**REQUIRED ACTION**
Each entry should be written out again exactly, so that nothing is lost.

Saved entries:
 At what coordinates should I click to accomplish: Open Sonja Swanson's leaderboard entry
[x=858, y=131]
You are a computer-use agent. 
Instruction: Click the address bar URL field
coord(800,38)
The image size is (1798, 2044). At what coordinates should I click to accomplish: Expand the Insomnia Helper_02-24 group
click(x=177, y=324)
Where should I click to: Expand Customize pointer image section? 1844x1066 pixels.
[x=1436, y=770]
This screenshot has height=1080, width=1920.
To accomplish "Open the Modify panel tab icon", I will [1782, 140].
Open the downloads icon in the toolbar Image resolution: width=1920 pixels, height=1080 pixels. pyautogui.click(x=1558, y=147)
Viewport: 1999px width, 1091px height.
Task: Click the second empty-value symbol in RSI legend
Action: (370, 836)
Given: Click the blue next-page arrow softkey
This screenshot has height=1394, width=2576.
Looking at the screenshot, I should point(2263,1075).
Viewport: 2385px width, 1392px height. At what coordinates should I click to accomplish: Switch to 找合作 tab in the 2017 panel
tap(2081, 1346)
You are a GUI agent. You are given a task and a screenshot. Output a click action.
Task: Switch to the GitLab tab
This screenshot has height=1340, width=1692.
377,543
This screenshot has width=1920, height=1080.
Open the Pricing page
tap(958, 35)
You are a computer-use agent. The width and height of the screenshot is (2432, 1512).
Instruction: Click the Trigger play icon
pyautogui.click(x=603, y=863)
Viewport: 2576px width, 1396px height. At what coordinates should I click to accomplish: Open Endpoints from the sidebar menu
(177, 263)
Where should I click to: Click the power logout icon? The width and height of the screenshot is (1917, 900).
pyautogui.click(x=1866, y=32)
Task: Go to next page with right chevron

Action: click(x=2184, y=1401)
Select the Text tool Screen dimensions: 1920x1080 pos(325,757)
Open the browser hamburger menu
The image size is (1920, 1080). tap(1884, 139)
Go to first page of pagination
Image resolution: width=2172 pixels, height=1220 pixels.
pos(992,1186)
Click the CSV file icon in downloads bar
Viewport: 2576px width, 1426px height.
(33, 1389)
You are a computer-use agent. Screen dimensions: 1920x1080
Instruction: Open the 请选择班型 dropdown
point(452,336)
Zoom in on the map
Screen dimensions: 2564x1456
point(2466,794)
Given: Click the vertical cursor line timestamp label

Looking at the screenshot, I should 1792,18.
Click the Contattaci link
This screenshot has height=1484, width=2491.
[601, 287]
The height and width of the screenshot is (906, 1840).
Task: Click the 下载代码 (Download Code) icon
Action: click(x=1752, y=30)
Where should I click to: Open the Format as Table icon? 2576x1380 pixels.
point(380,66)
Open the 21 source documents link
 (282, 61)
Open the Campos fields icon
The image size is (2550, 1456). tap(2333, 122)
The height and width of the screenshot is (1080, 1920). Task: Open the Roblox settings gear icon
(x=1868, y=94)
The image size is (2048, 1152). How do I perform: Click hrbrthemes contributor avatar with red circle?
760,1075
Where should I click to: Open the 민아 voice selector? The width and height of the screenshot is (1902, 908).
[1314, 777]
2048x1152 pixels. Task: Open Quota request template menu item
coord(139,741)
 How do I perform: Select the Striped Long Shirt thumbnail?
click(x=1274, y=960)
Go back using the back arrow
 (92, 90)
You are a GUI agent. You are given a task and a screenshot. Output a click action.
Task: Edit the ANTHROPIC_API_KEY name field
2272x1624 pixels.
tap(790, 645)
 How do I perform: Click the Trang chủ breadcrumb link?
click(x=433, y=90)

**TASK RESULT**
 At what coordinates should I click to accomplish: Open Sonja Swanson's leaderboard entry
[x=858, y=131]
You are a computer-use agent. 
Instruction: Click the address bar URL field
coord(800,38)
The image size is (1798, 2044). At what coordinates should I click to accomplish: Expand the Insomnia Helper_02-24 group
click(x=177, y=324)
Where should I click to: Expand Customize pointer image section? 1844x1066 pixels.
[x=1436, y=770]
This screenshot has height=1080, width=1920.
To accomplish "Open the Modify panel tab icon", I will [1782, 140].
Open the downloads icon in the toolbar Image resolution: width=1920 pixels, height=1080 pixels. pyautogui.click(x=1558, y=147)
Viewport: 1999px width, 1091px height.
Task: Click the second empty-value symbol in RSI legend
Action: (370, 836)
Given: Click the blue next-page arrow softkey
This screenshot has height=1394, width=2576.
Looking at the screenshot, I should point(2263,1075).
Viewport: 2385px width, 1392px height. At what coordinates should I click to accomplish: Switch to 找合作 tab in the 2017 panel
tap(2081, 1346)
You are a GUI agent. You are given a task and a screenshot. Output a click action.
Task: Switch to the GitLab tab
This screenshot has height=1340, width=1692.
377,543
This screenshot has width=1920, height=1080.
Open the Pricing page
tap(958, 35)
You are a computer-use agent. The width and height of the screenshot is (2432, 1512).
Instruction: Click the Trigger play icon
pyautogui.click(x=603, y=863)
Viewport: 2576px width, 1396px height. At what coordinates should I click to accomplish: Open Endpoints from the sidebar menu
(177, 263)
Where should I click to: Click the power logout icon? The width and height of the screenshot is (1917, 900).
pyautogui.click(x=1866, y=32)
Task: Go to next page with right chevron

Action: click(x=2184, y=1401)
Select the Text tool Screen dimensions: 1920x1080 pos(325,757)
Open the browser hamburger menu
The image size is (1920, 1080). tap(1884, 139)
Go to first page of pagination
Image resolution: width=2172 pixels, height=1220 pixels.
pos(992,1186)
Click the CSV file icon in downloads bar
Viewport: 2576px width, 1426px height.
(33, 1389)
You are a computer-use agent. Screen dimensions: 1920x1080
Instruction: Open the 请选择班型 dropdown
point(452,336)
Zoom in on the map
Screen dimensions: 2564x1456
point(2466,794)
Given: Click the vertical cursor line timestamp label

Looking at the screenshot, I should 1792,18.
Click the Contattaci link
This screenshot has height=1484, width=2491.
[601, 287]
The height and width of the screenshot is (906, 1840).
Task: Click the 下载代码 (Download Code) icon
Action: click(x=1752, y=30)
Where should I click to: Open the Format as Table icon? 2576x1380 pixels.
point(380,66)
Open the 21 source documents link
 (282, 61)
Open the Campos fields icon
The image size is (2550, 1456). tap(2333, 122)
The height and width of the screenshot is (1080, 1920). Task: Open the Roblox settings gear icon
(x=1868, y=94)
The image size is (2048, 1152). How do I perform: Click hrbrthemes contributor avatar with red circle?
760,1075
Where should I click to: Open the 민아 voice selector? The width and height of the screenshot is (1902, 908).
[1314, 777]
2048x1152 pixels. Task: Open Quota request template menu item
coord(139,741)
 How do I perform: Select the Striped Long Shirt thumbnail?
click(x=1274, y=960)
Go back using the back arrow
 (92, 90)
You are a GUI agent. You are given a task and a screenshot. Output a click action.
Task: Edit the ANTHROPIC_API_KEY name field
2272x1624 pixels.
tap(790, 645)
 How do I perform: Click the Trang chủ breadcrumb link?
click(x=433, y=90)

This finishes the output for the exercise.